[Linux-cluster] RHEL 6 two-node cluster - nodes killing each other's cman

Thu Jul 26 16:46:59 UTC 2012

For automatic recovery, you have to use power fencing. Fabric fencing 
(like fencing at a SAN switch) is perfectly safe, but it requires human 
intervention.

The problem is that the messages passed around the cluster in the closed 
process group (CPG) are sequenced. Once a node falls out of sequence, it 
needs to be restarted. To automate this, power fence the node. When it 
boots back up, it should automatically rejoin the cluster with a clean 
state.

May I ask why you're so careful to avoid a restart? The whole idea of 
clustering is to have no/minimal interruption of service during a node 
failure.

Digimer

On 07/26/2012 12:04 PM, DIMITROV, TANIO wrote:
> Thanks Digimer,
>
> Yes, this works but it cannot be done automatically - and that's my problem.
> I'm trying to figure out what is the reason for killing CMAN - what if I use SAN switch as a fencing device to block access to the SAN - my node won't be rebooted and I will run into the same situation?
> Is it at all possible for the node to rejoin the cluster without rebooting /CMAN restarting?
> And if it is not, what about the SAN switch fencing scenario?
>
>
>
> -----Original Message-----
> From: Digimer [mailto:lists at alteeve.ca]
> Sent: Thursday, July 26, 2012 11:48 AM
> To: linux clustering
> Cc: DIMITROV, TANIO
> Subject: Re: [Linux-cluster] RHEL 6 two-node cluster - nodes killing each other's cman
>
> On 07/26/2012 11:44 AM, DIMITROV, TANIO wrote:
>> Hello,
>> I'm testing RHEL 6.2 cluster using CMAN.
>> It is a two-node cluster, no shared data.
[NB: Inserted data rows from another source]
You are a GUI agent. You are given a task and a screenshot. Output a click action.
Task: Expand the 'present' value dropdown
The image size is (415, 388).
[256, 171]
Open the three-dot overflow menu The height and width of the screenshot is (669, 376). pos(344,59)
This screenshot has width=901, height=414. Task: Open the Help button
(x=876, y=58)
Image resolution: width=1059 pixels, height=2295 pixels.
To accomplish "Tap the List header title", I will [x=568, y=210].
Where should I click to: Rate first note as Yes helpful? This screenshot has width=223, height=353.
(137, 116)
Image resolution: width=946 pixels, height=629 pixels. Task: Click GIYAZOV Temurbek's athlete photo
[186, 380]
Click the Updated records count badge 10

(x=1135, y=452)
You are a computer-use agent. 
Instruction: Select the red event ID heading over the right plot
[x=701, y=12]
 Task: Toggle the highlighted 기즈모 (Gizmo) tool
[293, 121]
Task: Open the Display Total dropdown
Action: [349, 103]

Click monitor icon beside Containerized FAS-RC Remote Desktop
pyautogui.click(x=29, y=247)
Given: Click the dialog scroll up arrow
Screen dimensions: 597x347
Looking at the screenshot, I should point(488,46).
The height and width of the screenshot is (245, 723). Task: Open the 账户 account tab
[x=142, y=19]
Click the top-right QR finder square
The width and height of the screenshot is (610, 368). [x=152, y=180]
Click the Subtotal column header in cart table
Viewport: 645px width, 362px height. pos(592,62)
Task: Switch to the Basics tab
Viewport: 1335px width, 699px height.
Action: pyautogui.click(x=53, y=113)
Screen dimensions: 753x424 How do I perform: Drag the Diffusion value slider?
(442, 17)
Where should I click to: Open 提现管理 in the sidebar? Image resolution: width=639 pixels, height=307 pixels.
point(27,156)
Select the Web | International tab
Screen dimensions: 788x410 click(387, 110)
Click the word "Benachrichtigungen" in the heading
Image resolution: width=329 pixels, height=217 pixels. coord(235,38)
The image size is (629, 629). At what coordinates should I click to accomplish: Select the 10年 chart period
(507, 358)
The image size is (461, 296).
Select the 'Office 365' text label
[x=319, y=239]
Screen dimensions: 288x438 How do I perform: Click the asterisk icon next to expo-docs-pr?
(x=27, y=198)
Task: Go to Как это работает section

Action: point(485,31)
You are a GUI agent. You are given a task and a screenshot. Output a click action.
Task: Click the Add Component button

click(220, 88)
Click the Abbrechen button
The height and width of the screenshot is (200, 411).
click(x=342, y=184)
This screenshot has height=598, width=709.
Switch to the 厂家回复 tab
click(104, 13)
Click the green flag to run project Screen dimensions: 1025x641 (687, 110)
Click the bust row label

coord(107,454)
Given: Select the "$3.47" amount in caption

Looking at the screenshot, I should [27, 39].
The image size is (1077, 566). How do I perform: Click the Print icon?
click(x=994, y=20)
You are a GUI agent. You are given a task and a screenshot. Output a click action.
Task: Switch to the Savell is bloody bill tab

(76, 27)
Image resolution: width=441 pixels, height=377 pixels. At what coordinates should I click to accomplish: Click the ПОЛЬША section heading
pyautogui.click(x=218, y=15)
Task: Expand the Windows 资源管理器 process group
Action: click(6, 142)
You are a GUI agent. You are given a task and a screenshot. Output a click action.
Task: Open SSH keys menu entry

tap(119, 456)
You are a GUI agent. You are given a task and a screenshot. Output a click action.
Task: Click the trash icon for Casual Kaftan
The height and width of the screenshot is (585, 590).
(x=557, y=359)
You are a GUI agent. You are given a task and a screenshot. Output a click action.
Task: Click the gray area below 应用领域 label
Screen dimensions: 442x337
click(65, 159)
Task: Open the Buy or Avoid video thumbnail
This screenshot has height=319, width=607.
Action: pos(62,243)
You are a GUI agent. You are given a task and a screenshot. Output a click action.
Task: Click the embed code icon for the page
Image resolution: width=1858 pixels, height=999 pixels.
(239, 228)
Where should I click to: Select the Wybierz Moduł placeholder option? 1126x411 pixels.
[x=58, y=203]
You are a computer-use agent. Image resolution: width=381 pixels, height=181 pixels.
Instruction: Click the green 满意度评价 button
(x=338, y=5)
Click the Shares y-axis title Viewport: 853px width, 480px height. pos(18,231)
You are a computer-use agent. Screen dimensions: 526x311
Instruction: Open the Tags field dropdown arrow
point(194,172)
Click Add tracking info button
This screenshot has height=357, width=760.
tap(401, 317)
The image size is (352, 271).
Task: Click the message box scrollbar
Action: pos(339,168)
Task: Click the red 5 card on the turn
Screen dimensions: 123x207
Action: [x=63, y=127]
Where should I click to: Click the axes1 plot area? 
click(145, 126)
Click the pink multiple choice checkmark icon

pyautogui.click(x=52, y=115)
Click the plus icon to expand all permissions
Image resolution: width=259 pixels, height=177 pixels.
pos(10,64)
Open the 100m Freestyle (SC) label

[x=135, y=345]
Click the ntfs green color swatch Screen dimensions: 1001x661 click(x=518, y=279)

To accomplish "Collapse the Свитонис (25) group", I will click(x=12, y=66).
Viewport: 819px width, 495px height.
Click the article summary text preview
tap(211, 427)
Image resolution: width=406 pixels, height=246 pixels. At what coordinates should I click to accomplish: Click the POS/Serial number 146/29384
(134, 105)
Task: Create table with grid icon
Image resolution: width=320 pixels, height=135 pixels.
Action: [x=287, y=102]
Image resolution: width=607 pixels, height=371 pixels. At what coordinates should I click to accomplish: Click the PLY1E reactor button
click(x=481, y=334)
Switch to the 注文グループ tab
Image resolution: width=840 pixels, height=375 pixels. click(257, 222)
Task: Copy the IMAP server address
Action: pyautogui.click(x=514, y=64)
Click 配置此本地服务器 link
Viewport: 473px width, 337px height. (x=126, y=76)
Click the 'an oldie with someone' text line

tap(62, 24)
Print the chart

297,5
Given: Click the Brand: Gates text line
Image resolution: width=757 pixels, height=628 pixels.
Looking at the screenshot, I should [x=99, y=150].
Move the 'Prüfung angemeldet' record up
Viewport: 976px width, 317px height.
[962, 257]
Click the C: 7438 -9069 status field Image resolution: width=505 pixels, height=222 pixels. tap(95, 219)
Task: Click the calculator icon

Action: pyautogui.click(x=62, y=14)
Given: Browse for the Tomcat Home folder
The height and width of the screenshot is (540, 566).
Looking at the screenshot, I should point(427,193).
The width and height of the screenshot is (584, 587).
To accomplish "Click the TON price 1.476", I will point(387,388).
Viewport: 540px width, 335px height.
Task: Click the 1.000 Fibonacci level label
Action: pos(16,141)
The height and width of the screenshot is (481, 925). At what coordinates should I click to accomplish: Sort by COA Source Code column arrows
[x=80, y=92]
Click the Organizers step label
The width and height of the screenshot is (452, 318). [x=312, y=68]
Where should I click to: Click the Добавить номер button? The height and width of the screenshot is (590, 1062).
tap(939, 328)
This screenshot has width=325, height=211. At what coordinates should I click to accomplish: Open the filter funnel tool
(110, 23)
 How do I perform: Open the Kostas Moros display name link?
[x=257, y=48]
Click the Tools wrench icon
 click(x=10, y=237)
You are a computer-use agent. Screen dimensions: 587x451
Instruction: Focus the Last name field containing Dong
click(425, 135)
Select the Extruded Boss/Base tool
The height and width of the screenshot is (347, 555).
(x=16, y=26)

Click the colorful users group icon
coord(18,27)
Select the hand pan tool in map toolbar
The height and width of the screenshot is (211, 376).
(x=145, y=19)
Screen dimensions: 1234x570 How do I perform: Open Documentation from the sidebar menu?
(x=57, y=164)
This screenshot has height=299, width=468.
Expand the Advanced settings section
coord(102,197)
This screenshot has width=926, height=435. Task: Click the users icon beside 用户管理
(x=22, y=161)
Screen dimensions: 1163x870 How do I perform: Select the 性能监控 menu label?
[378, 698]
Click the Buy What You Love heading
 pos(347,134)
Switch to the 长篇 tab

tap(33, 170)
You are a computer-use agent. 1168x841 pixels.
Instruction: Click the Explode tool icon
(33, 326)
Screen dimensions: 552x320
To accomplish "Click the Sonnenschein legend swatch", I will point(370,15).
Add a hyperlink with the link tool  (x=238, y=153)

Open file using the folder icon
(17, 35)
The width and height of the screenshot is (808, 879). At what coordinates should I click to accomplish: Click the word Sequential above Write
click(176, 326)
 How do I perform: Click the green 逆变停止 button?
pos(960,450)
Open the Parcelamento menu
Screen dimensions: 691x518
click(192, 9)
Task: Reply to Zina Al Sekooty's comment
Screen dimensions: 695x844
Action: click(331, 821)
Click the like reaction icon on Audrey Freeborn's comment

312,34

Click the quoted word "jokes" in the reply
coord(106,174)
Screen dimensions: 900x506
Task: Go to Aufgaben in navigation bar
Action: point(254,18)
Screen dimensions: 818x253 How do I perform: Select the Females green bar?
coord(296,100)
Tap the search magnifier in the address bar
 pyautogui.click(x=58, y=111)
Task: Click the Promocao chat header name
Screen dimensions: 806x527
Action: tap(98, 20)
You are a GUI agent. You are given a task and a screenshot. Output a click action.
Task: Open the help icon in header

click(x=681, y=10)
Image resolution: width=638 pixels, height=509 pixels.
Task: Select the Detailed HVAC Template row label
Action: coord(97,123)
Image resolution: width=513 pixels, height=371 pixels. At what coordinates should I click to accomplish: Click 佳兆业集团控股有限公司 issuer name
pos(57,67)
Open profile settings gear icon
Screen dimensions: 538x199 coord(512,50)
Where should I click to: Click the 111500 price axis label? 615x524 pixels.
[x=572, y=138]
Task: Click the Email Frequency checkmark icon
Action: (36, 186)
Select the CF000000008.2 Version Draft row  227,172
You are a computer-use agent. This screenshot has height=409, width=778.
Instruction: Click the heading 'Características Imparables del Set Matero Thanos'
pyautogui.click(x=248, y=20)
The problem is that if there is a connectivity problem between the nodes, each of them continues working as stand-alone - which is OK (no shared data, manual fencing). But when the connection comes back up the nodes kill each other's cman instances :
>>
>> Jul 26 13:58:05.000 node1 corosync[15771]: cman killed by node 2 because we were killed by cman_tool or other application
>> Jul 26 13:58:05.000 node1 gfs_controld[15900]: cluster is down, exiting
>> Jul 26 13:58:05.000 node1 gfs_controld[15900]: daemon cpg_dispatch error 2
>> Jul 26 13:58:05.000 node1 dlm_controld[15848]: cluster is down, exiting
>>
>> Can this be avoided somehow?
>>
>> Thanks in advance!
>
> Use real fencing.
>
> The problem is, I believe, that the CPG messages fall out of sync. You
> could try stopping cman on one node, reconnecting the network and
> restarting cman on the one node again.
>

-- 
Digimer
Papers and Projects: https://alteeve.com